La peau foncée vieillit visiblement moins vite que la peau claire, principalement parce qu'une mélanine plus abondante et plus efficace limite les dommages causés par le soleil. Cela ne change pas le fait que la peau foncée est plus sujette aux taches de pigmentation : une bonne protection solaire reste donc utile pour tous.
Les rayons UV sont responsables de jusqu'à 90 % du vieillissement cutané visible. Le type de mélanine joue ici un rôle décisif : la variante brun-noire, appelée eumélanine, qui domine dans les peaux foncées, absorbe les UV et protège les structures cellulaires. La variante jaune-rouge, la phéomélanine, présente dans les peaux claires et rousses, produit au contraire, sous l'effet du soleil, des composés réactifs qui endommagent les cellules.

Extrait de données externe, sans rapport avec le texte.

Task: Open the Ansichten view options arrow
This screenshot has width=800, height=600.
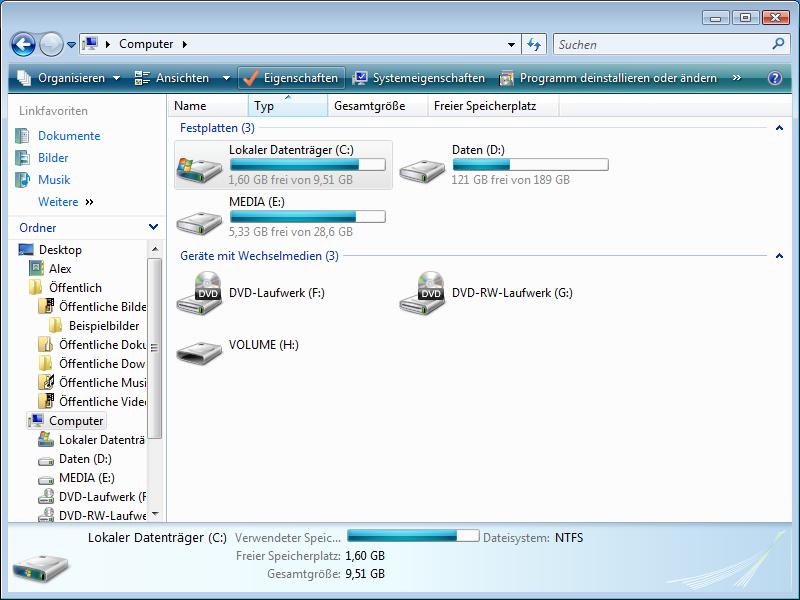Action: [x=226, y=78]
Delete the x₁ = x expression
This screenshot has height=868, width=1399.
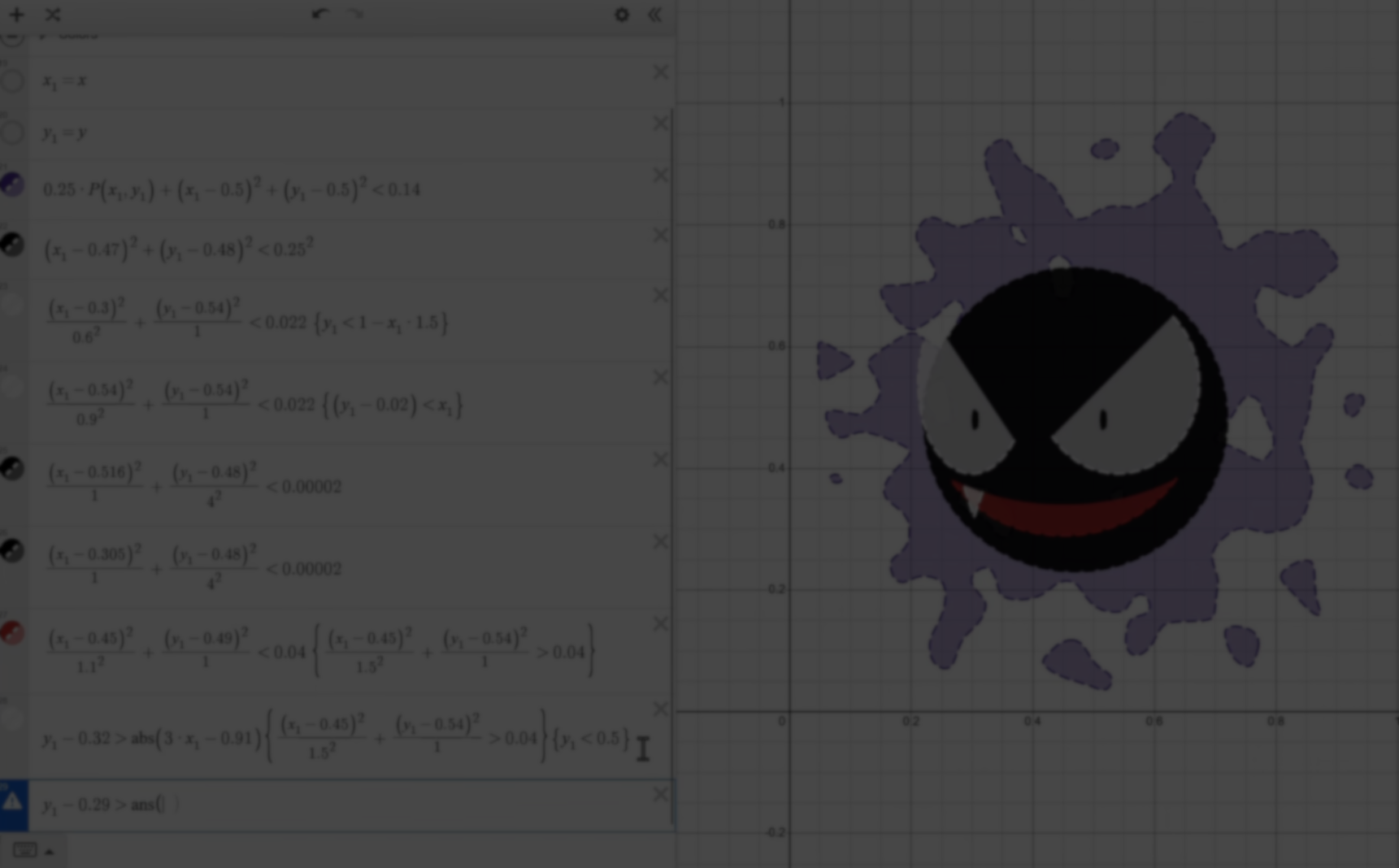660,73
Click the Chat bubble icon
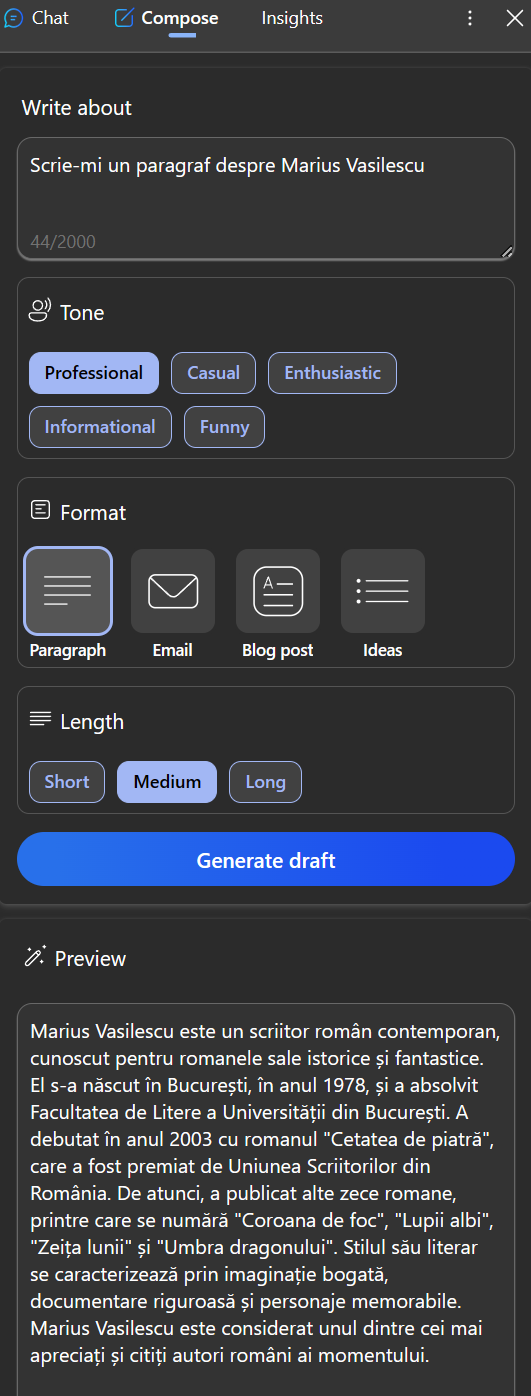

Grâce à cette meilleure photoprotection, les personnes à peau foncée présentent moins de rides pour un même âge, et l'épaisseur de leur peau évolue plus lentement que celle des personnes à peau claire. Elles ont aussi un risque réduit de cancer de la peau lié aux UV. Ces résultats proviennent d'études comparatives, et non d'expériences contrôlées où l'on aurait assigné aléatoirement un type de peau aux participants. L'ampleur exacte de la différence reste donc difficile à chiffrer précisément.
Le tableau n'est cependant pas complet sans un bémol important. Une teneur élevée en mélanine s'accompagne d'un risque accru de troubles de la pigmentation : taches sombres post-inflammatoires ou mélasma (taches liées au soleil et aux hormones). Ce ne sont pas de simples détails esthétiques ; ces affections sont fréquentes et difficiles à traiter sur le plan clinique.
La protection assurée par la mélanine reste stable tout au long de la vie : elle ne diminue pas avec l'âge. L'avantage d'une peau foncée est donc une donnée constante, et non temporaire. Cela dit, pour tout type de peau, une exposition prolongée aux UV finit par causer des dommages : la mélanine ralentit le vieillissement, elle ne le prévient pas totalement.
Fondé sur 7 résultats issus d'études observationnelles et mécanistiques (PMID : 30039861, 29064976, 1794184, 8042567, 15036273, 28873228). Aucun essai clinique randomisé n'est disponible, ni éthiquement réalisable. Le niveau de preuve varie de limité à modéré.